- [Task statement]:
The reply should consist of every entry, repeated exactly.

### Working data ###

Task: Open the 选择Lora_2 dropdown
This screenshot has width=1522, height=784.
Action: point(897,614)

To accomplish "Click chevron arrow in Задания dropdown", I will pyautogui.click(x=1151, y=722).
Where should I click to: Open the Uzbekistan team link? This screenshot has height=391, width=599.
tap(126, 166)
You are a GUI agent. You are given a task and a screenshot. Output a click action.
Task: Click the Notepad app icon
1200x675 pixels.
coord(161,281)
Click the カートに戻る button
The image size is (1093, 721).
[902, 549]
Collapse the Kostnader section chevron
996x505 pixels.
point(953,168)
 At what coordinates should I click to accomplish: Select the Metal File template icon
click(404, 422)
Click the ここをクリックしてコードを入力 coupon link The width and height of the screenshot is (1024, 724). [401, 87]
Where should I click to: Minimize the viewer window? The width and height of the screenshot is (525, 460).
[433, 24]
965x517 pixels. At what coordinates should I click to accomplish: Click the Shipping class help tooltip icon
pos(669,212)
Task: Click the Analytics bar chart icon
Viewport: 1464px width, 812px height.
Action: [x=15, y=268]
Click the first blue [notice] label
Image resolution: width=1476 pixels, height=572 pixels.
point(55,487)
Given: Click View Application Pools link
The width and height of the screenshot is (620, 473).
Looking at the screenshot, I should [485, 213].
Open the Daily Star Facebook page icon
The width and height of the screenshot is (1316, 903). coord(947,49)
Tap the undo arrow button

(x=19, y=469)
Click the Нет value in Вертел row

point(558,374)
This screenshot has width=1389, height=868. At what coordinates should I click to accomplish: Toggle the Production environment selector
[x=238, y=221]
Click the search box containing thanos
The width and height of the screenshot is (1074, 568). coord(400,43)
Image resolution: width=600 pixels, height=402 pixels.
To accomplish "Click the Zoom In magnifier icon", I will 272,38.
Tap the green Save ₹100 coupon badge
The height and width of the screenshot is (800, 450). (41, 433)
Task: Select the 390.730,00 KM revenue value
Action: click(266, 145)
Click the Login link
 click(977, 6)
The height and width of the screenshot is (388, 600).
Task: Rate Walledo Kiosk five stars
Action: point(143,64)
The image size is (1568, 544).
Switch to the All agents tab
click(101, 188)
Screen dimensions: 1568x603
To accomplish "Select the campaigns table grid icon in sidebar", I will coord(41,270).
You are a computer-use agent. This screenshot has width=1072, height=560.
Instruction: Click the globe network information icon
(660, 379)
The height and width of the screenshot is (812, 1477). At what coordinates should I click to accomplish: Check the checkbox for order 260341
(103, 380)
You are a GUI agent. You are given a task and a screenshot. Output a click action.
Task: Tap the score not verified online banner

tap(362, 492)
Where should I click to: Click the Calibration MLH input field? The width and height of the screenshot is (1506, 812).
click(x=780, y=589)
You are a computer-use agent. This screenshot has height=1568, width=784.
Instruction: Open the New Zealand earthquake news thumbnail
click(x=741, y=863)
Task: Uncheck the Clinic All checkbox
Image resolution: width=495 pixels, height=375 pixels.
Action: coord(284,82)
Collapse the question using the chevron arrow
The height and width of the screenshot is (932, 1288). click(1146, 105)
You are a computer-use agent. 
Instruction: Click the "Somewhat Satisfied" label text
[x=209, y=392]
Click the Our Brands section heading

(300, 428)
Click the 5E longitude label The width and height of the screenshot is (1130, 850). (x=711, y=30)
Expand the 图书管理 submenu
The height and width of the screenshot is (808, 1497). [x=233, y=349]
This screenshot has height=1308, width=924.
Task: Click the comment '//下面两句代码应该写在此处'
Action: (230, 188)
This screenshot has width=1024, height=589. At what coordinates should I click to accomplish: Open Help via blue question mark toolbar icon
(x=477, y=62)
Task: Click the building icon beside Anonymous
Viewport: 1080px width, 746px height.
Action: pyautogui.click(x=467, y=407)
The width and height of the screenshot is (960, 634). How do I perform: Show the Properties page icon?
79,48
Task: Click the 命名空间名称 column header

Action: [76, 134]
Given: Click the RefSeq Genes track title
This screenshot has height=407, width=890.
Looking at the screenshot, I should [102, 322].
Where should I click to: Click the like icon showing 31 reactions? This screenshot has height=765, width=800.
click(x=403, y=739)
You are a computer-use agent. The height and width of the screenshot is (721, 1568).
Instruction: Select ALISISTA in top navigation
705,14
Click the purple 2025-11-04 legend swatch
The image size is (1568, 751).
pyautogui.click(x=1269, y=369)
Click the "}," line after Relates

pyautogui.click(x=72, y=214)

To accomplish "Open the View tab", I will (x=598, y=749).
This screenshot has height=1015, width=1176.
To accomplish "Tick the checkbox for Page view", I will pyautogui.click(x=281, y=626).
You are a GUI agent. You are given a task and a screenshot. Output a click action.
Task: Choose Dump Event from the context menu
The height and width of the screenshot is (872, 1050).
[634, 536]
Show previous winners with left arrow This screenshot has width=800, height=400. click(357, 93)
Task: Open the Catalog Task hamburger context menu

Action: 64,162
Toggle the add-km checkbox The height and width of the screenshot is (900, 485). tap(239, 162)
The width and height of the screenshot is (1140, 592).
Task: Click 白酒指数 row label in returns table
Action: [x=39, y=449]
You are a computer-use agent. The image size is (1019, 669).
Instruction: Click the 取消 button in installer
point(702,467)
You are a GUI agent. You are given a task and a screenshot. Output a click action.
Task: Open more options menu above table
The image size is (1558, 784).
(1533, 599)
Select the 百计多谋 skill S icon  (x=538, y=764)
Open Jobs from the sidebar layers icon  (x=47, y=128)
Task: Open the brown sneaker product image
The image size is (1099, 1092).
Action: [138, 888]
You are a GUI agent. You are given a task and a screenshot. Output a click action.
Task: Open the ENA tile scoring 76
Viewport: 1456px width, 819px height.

###

- [Exercise response]:
Task: Open the 选择Lora_2 dropdown
This screenshot has width=1522, height=784.
Action: point(897,614)

To accomplish "Click chevron arrow in Задания dropdown", I will pyautogui.click(x=1151, y=722).
Where should I click to: Open the Uzbekistan team link? This screenshot has height=391, width=599.
tap(126, 166)
You are a GUI agent. You are given a task and a screenshot. Output a click action.
Task: Click the Notepad app icon
1200x675 pixels.
coord(161,281)
Click the カートに戻る button
The image size is (1093, 721).
[902, 549]
Collapse the Kostnader section chevron
996x505 pixels.
point(953,168)
 At what coordinates should I click to accomplish: Select the Metal File template icon
click(404, 422)
Click the ここをクリックしてコードを入力 coupon link The width and height of the screenshot is (1024, 724). [401, 87]
Where should I click to: Minimize the viewer window? The width and height of the screenshot is (525, 460).
[433, 24]
965x517 pixels. At what coordinates should I click to accomplish: Click the Shipping class help tooltip icon
pos(669,212)
Task: Click the Analytics bar chart icon
Viewport: 1464px width, 812px height.
Action: [x=15, y=268]
Click the first blue [notice] label
Image resolution: width=1476 pixels, height=572 pixels.
point(55,487)
Given: Click View Application Pools link
The width and height of the screenshot is (620, 473).
Looking at the screenshot, I should [485, 213].
Open the Daily Star Facebook page icon
The width and height of the screenshot is (1316, 903). coord(947,49)
Tap the undo arrow button

(x=19, y=469)
Click the Нет value in Вертел row

point(558,374)
This screenshot has width=1389, height=868. At what coordinates should I click to accomplish: Toggle the Production environment selector
[x=238, y=221]
Click the search box containing thanos
The width and height of the screenshot is (1074, 568). coord(400,43)
Image resolution: width=600 pixels, height=402 pixels.
To accomplish "Click the Zoom In magnifier icon", I will 272,38.
Tap the green Save ₹100 coupon badge
The height and width of the screenshot is (800, 450). (41, 433)
Task: Select the 390.730,00 KM revenue value
Action: click(266, 145)
Click the Login link
 click(977, 6)
The height and width of the screenshot is (388, 600).
Task: Rate Walledo Kiosk five stars
Action: point(143,64)
The image size is (1568, 544).
Switch to the All agents tab
click(101, 188)
Screen dimensions: 1568x603
To accomplish "Select the campaigns table grid icon in sidebar", I will coord(41,270).
You are a computer-use agent. This screenshot has width=1072, height=560.
Instruction: Click the globe network information icon
(660, 379)
The height and width of the screenshot is (812, 1477). At what coordinates should I click to accomplish: Check the checkbox for order 260341
(103, 380)
You are a GUI agent. You are given a task and a screenshot. Output a click action.
Task: Tap the score not verified online banner

tap(362, 492)
Where should I click to: Click the Calibration MLH input field? The width and height of the screenshot is (1506, 812).
click(x=780, y=589)
You are a computer-use agent. This screenshot has height=1568, width=784.
Instruction: Open the New Zealand earthquake news thumbnail
click(x=741, y=863)
Task: Uncheck the Clinic All checkbox
Image resolution: width=495 pixels, height=375 pixels.
Action: coord(284,82)
Collapse the question using the chevron arrow
The height and width of the screenshot is (932, 1288). click(1146, 105)
You are a computer-use agent. 
Instruction: Click the "Somewhat Satisfied" label text
[x=209, y=392]
Click the Our Brands section heading

(300, 428)
Click the 5E longitude label The width and height of the screenshot is (1130, 850). (x=711, y=30)
Expand the 图书管理 submenu
The height and width of the screenshot is (808, 1497). [x=233, y=349]
This screenshot has height=1308, width=924.
Task: Click the comment '//下面两句代码应该写在此处'
Action: (230, 188)
This screenshot has width=1024, height=589. At what coordinates should I click to accomplish: Open Help via blue question mark toolbar icon
(x=477, y=62)
Task: Click the building icon beside Anonymous
Viewport: 1080px width, 746px height.
Action: pyautogui.click(x=467, y=407)
The width and height of the screenshot is (960, 634). How do I perform: Show the Properties page icon?
79,48
Task: Click the 命名空间名称 column header

Action: [76, 134]
Given: Click the RefSeq Genes track title
This screenshot has height=407, width=890.
Looking at the screenshot, I should [102, 322].
Where should I click to: Click the like icon showing 31 reactions? This screenshot has height=765, width=800.
click(x=403, y=739)
You are a computer-use agent. The height and width of the screenshot is (721, 1568).
Instruction: Select ALISISTA in top navigation
705,14
Click the purple 2025-11-04 legend swatch
The image size is (1568, 751).
pyautogui.click(x=1269, y=369)
Click the "}," line after Relates

pyautogui.click(x=72, y=214)

To accomplish "Open the View tab", I will (x=598, y=749).
This screenshot has height=1015, width=1176.
To accomplish "Tick the checkbox for Page view", I will pyautogui.click(x=281, y=626).
You are a GUI agent. You are given a task and a screenshot. Output a click action.
Task: Choose Dump Event from the context menu
The height and width of the screenshot is (872, 1050).
[634, 536]
Show previous winners with left arrow This screenshot has width=800, height=400. click(357, 93)
Task: Open the Catalog Task hamburger context menu

Action: 64,162
Toggle the add-km checkbox The height and width of the screenshot is (900, 485). tap(239, 162)
The width and height of the screenshot is (1140, 592).
Task: Click 白酒指数 row label in returns table
Action: [x=39, y=449]
You are a computer-use agent. The image size is (1019, 669).
Instruction: Click the 取消 button in installer
point(702,467)
You are a GUI agent. You are given a task and a screenshot. Output a click action.
Task: Open more options menu above table
The image size is (1558, 784).
(1533, 599)
Select the 百计多谋 skill S icon  (x=538, y=764)
Open Jobs from the sidebar layers icon  (x=47, y=128)
Task: Open the brown sneaker product image
The image size is (1099, 1092).
Action: [138, 888]
You are a GUI agent. You are given a task and a screenshot. Output a click action.
Task: Open the ENA tile scoring 76
Viewport: 1456px width, 819px height.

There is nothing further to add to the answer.